GENERALLY AVOID: Concurrent use of rifampin in patients who ingest alcohol daily may result in an increased incidence of hepatotoxicity. The increase in hepatotoxicity may be due to an additive risk as both alcohol and rifampin are individually associated with this adverse reaction. However, the exact mechanism has not been established.

ADJUST DOSING INTERVAL: Administration with food may reduce oral rifampin absorption, increasing the risk of therapeutic failure or resistance. In a randomized, four-period crossover phase I study of 14 healthy male and female volunteers, the pharmacokinetics of single dose rifampin 600 mg were evaluated under fasting conditions and with a high-fat meal.
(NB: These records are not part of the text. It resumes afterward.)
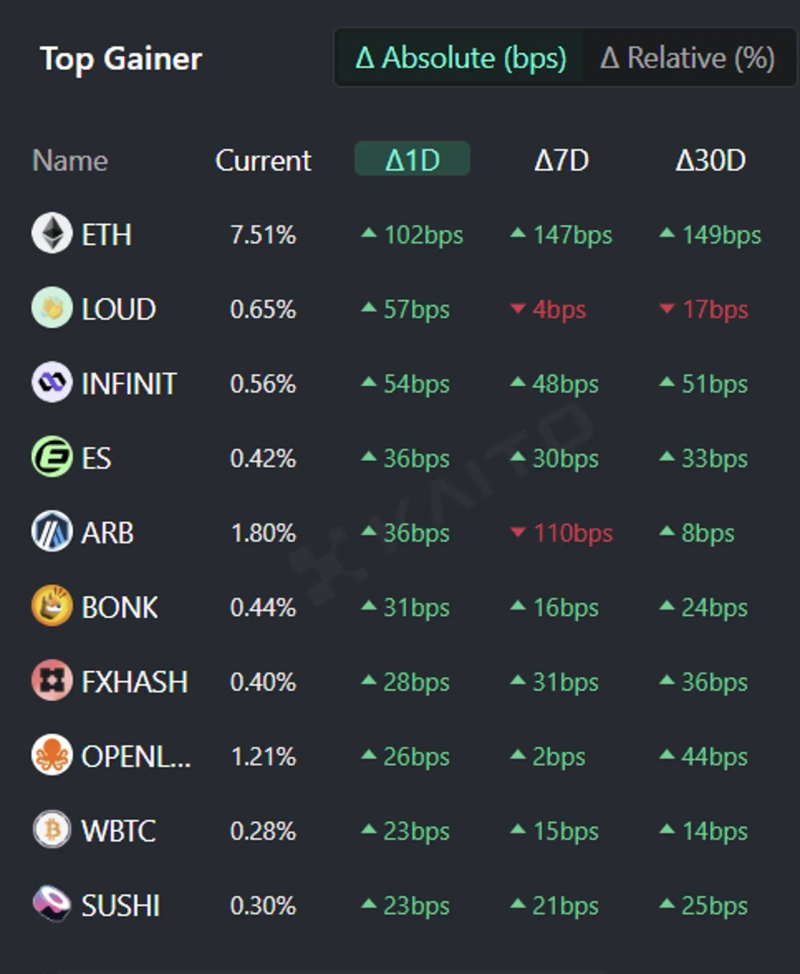Screen dimensions: 800x974
Task: Click the OPENL octopus token icon
Action: point(52,756)

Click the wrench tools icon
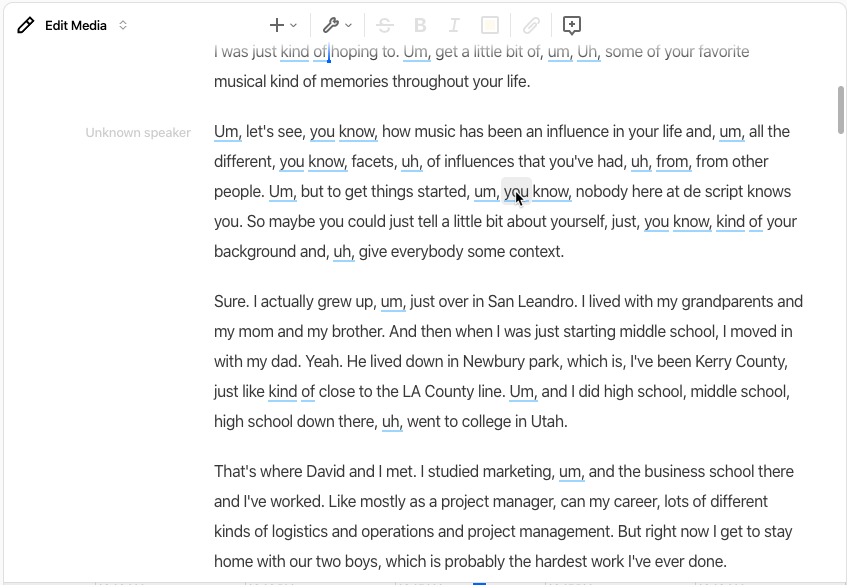(331, 25)
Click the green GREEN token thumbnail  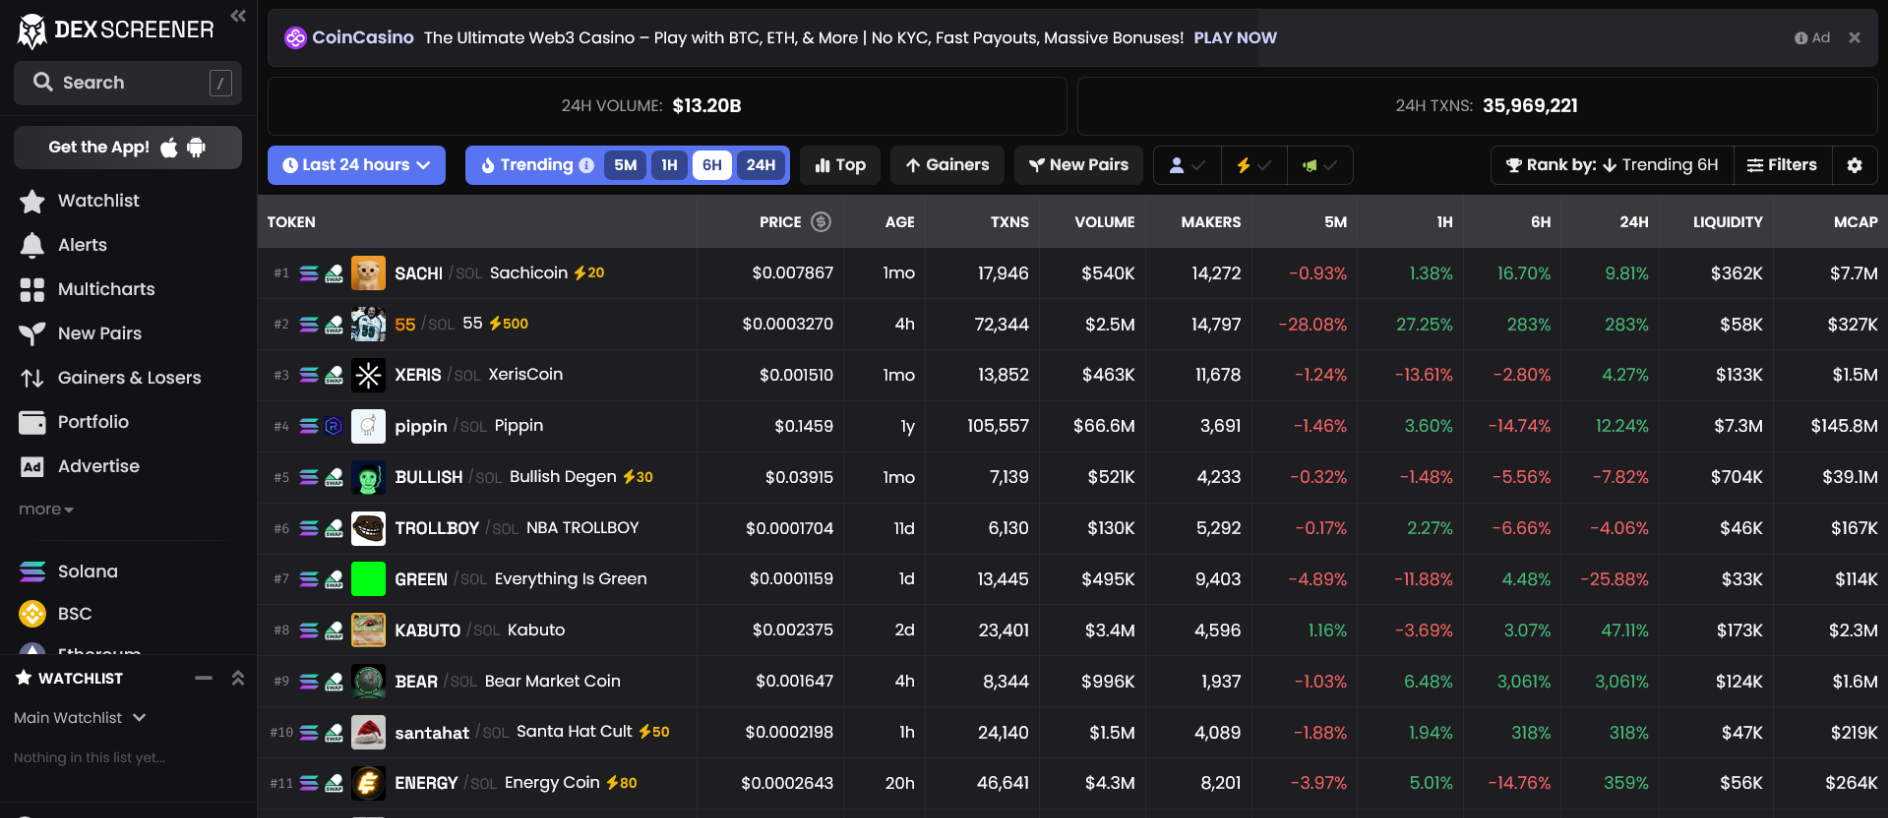click(368, 579)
Researchers observed that administration of rifampin with a high-fat meal reduced rifampin peak plasma concentration (Cmax) by 36%, nearly doubled the time to reach peak plasma concentration (Tmax) but reduced overall exposure (AUC) by only 6%.

MANAGEMENT: The manufacturer of oral forms of rifampin recommends administration on an empty stomach, 30 minutes before or 2 hours after meals. Patients should be encouraged to avoid alcohol or strictly limit their intake. Patients who use alcohol and rifampin concurrently or have a history of alcohol use disorder may require additional monitoring of their liver function during treatment with rifampin.

GENERALLY AVOID: Coadministration with grapefruit or grapefruit juice may increase the plasma concentrations of rilpivirine. The proposed mechanism is inhibition of CYP450 3A4-mediated first-pass metabolism in the gut wall induced by certain compounds present in grapefruit. In 15 study subjects given rilpivirine (150 mg once daily) with the potent CYP450 3A4 inhibitor ketoconazole (400 mg once daily), mean rilpivirine peak plasma concentration (Cmax), systemic exposure (AUC) and trough plasma concentration (Cmin) were increased by 30%, 49% and 76%, respectively. In 16 study subjects given a single 500 mg dose of a less potent CYP450 3A4 inhibitor chlorzoxazone two hours after rilpivirine (150 mg once daily), mean rilpivirine Cmax, AUC, and Cmin were increased by 17%, 25%, and 18%, respectively. Because grapefruit juice inhibits primarily intestinal rather than hepatic CYP450 3A4, the magnitude of interaction is greatest for those drugs that undergo significant presystemic metabolism by CYP450 3A4 (i.e., drugs with low oral bioavailability). In general, the effect of grapefruit juice is concentration-, dose- and preparation-dependent, and can vary widely among brands. Certain preparations of grapefruit juice (e.g., high dose, double strength) have sometimes demonstrated potent inhibition of CYP450 3A4, while other preparations (e.g., low dose, single strength) have typically demonstrated moderate inhibition. Pharmacokinetic interactions involving grapefruit juice are also subject to a high degree of interpatient variability, thus the extent to which a given patient may be affected is difficult to predict.

ADJUST DOSING INTERVAL: The administration of rilpivirine in a fasting state may decrease its oral absorption. Under fasted conditions, the systemic exposure to rilpivirine was 40% lower compared to normal or high-fat caloric meals (533 to 928 Kcal). The systemic exposure was 50% lower when rilpivirine was taken with a protein-rich nutritional beverage.

MANAGEMENT: Coadministration of grapefruit or grapefruit juice with rilpivirine should preferably be avoided. For optimal absorption, it is recommended to take rilpivirine on a regular schedule with a meal.

Food increases the extent of absorption and slows the rate of absorption of dolutegravir. When administered with a low-, moderate- or high-fat meal, dolutegravir peak plasma concentration (Cmax) increased by 46%, 52% and 67%, systemic exposure (AUC) increased by 33%, 41% and 66%, and time to reach Cmax (Tmax) increased from 2 hours to 3, 4 and 5 hours, respectively, compared to administration under fasted conditions. Dolutegravir may be taken with or without food.